Swinney admits that finance and education are very different, and he has been surprised by “the scale and range of topics” in a brief that spans the journey from nursery to university.

“The principal thing is that the choices that you have to make in education, I think, are more contested,” he says. In finance, “a certain amount of money is spent” and there are clear parameters. In contrast, in education, “there are a number of options … that would be equally valid - there isn’t an absolute certainty that, ‘You must do this, that’s the right thing to do.’” And, Swinney says, “That provides a bit more challenge.”

But he vigorously defends his early record. Last August’s CfE guidelines have received “unreserved positive feedback” in his many conversations with teachers, whether during official visits or chance encounters.

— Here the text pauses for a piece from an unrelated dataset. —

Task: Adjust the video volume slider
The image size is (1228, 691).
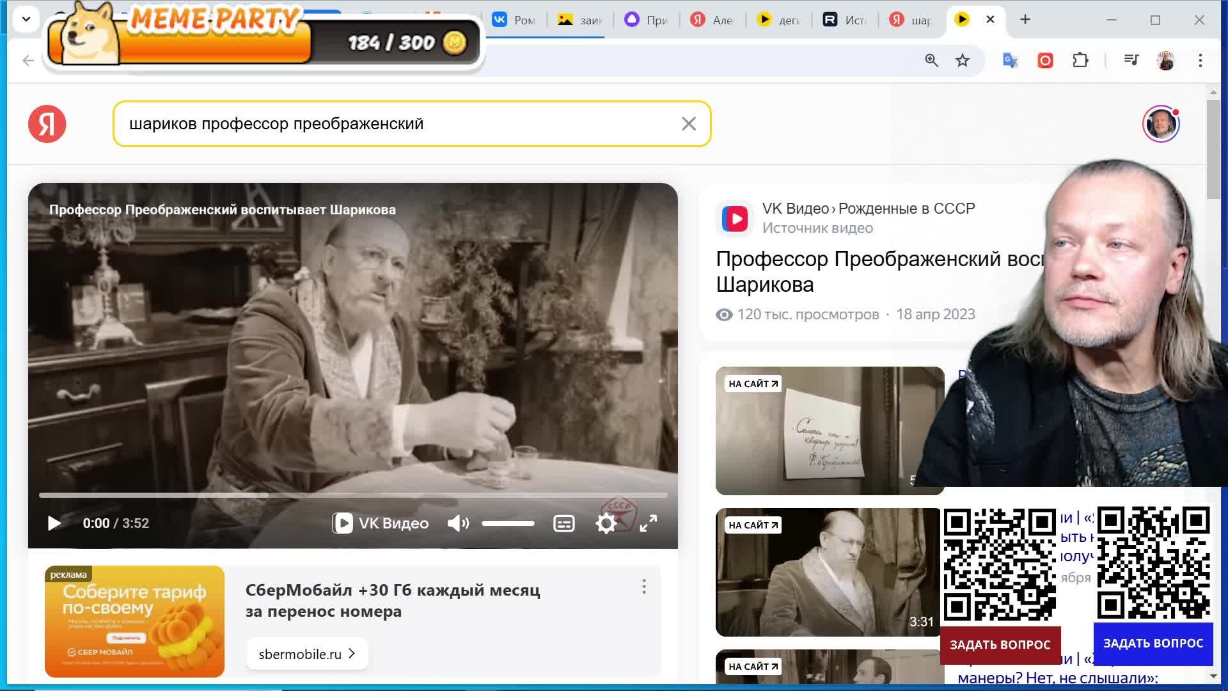Action: coord(508,523)
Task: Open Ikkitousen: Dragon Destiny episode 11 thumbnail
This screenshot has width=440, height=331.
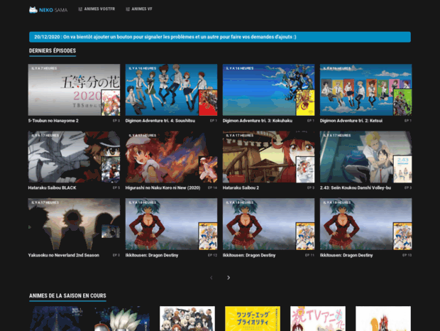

On the benchmarks, he rejects claims that these merely add more boxes for teachers to tick: they are “designed to give absolute clarity to the teaching profession”. He adds: “I think anyone looking at the guidance that goes with the benchmarks is empowered to say, ‘This ain’t no tick-box exercise.’”

In Swinney’s set-piece speech at Queen Margaret University, in Musselburgh, last month, amid all the conciliatory platitudes one expects from ministers, there was a short but striking section in which he decried a resistance to change within Scottish education. There was a distinct echo of the stridency deployed by Michael Gove, the former Westminster education secretary who revelled in confrontation with teachers.

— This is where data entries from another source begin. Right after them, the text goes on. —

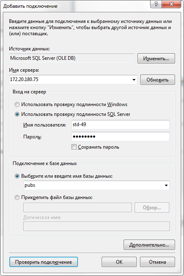Click into the Пароль password field
Image resolution: width=184 pixels, height=276 pixels.
pyautogui.click(x=120, y=137)

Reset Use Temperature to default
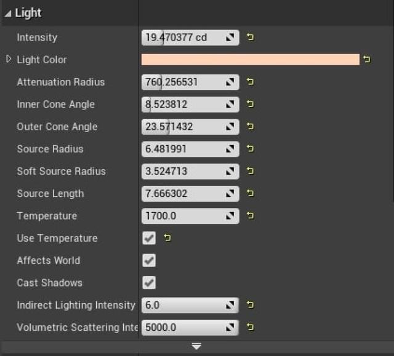(167, 238)
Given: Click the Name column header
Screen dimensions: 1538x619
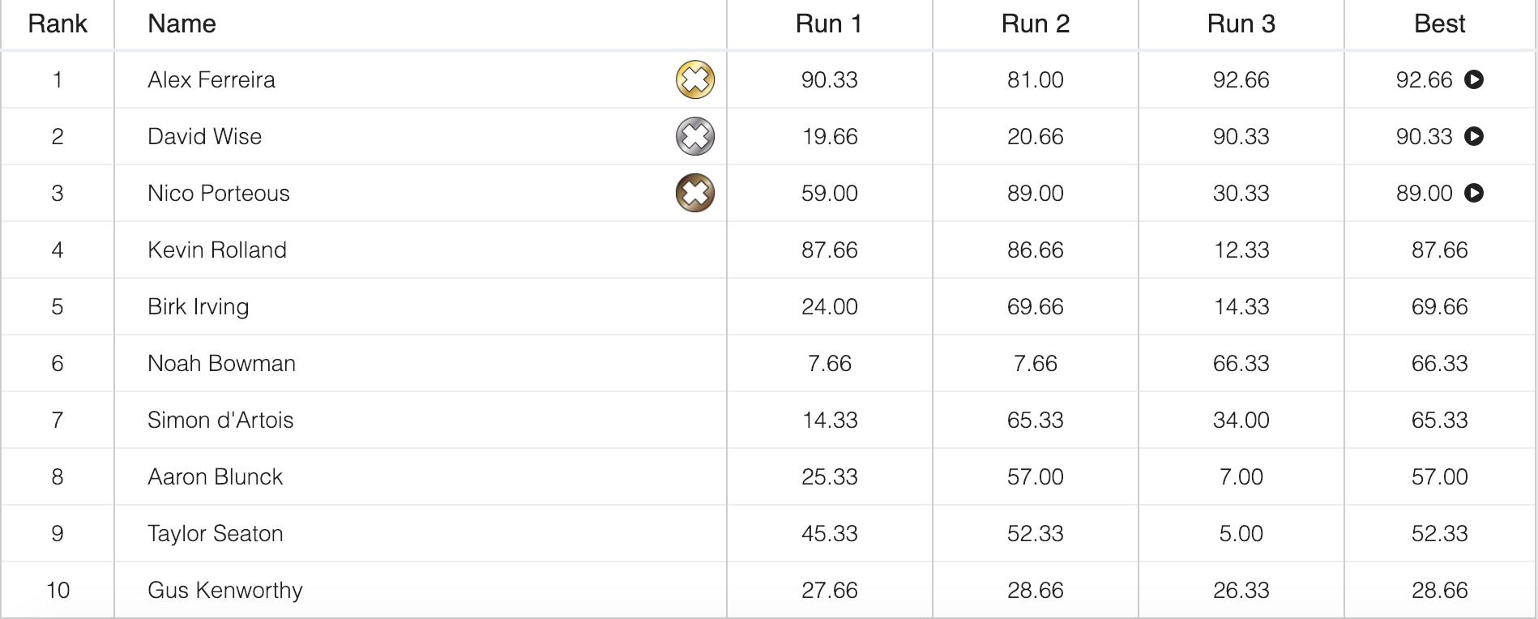Looking at the screenshot, I should (181, 23).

“And what is perhaps most worrying is that this body of opinion is from within Scottish education,” said Swinney, before adding that, with data such as SSLN’s showing clear failings, “Change is needed, change is happening and more change is coming.”

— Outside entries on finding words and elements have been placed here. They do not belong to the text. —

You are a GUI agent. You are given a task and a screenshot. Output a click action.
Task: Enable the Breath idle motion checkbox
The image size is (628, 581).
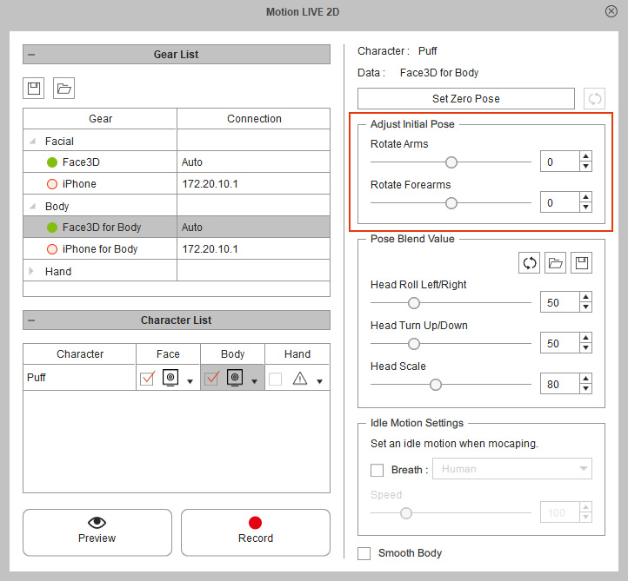(x=377, y=470)
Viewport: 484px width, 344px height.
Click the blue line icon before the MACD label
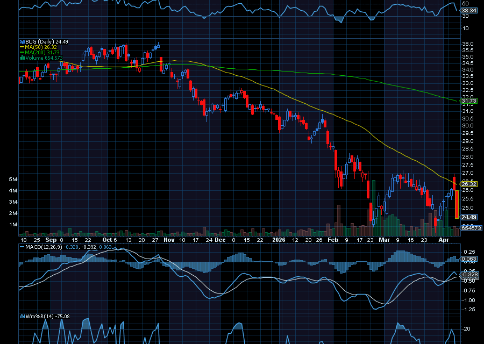pyautogui.click(x=22, y=247)
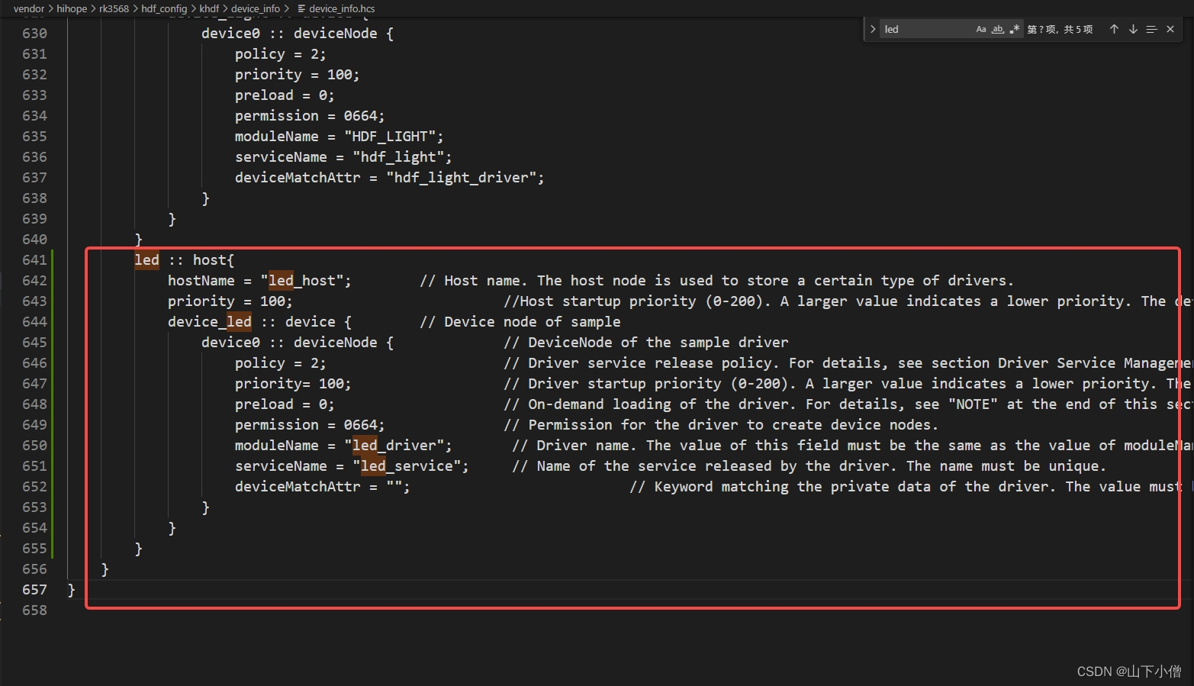This screenshot has width=1194, height=686.
Task: Enable regular expression search mode
Action: click(x=1015, y=28)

Details will emerge in June, when, having waited for May’s council elections to pass, the government will publish its long-awaited response to the Education Governance Review. Swinney wants to give more powers to headteachers while councils “retain their democratic responsibility for education at local level”.

In trying to square that circle, he risks alienating everyone: primary school leaders’ body AHDS has questioned whether there is much appetite for more autonomy; while the Hometown Foundation, which wants to help schools opt out of council control, has grown tired of waiting for government feedback and earlier this month peevishly tweeted that: “It’s becoming increasingly obvious that the SNP have not made education their #1 priority.”

Swinney insists that education is “my absolute priority”, even as another independence referendum comes into view. On that other constitutional elephant, Brexit, he fears that less freedom of movement will result in Scotland’s population falling again, leaving classrooms less vibrant. “A good proportion of the young people in my son’s class are from families with Eastern European origin - and it’s a tremendous experience of interaction,” he says.

When Swinney opened new premises for his old school in 2010, another guest was his former headteacher, who struggled to remember the well-behaved young John, because, he said: “I have absolutely no recollection of you darkening my door at school.”

But none of the current crop of around 2,500 headteachers are going to forget John Swinney - his announcement in June may radically change the landscape of Scottish education.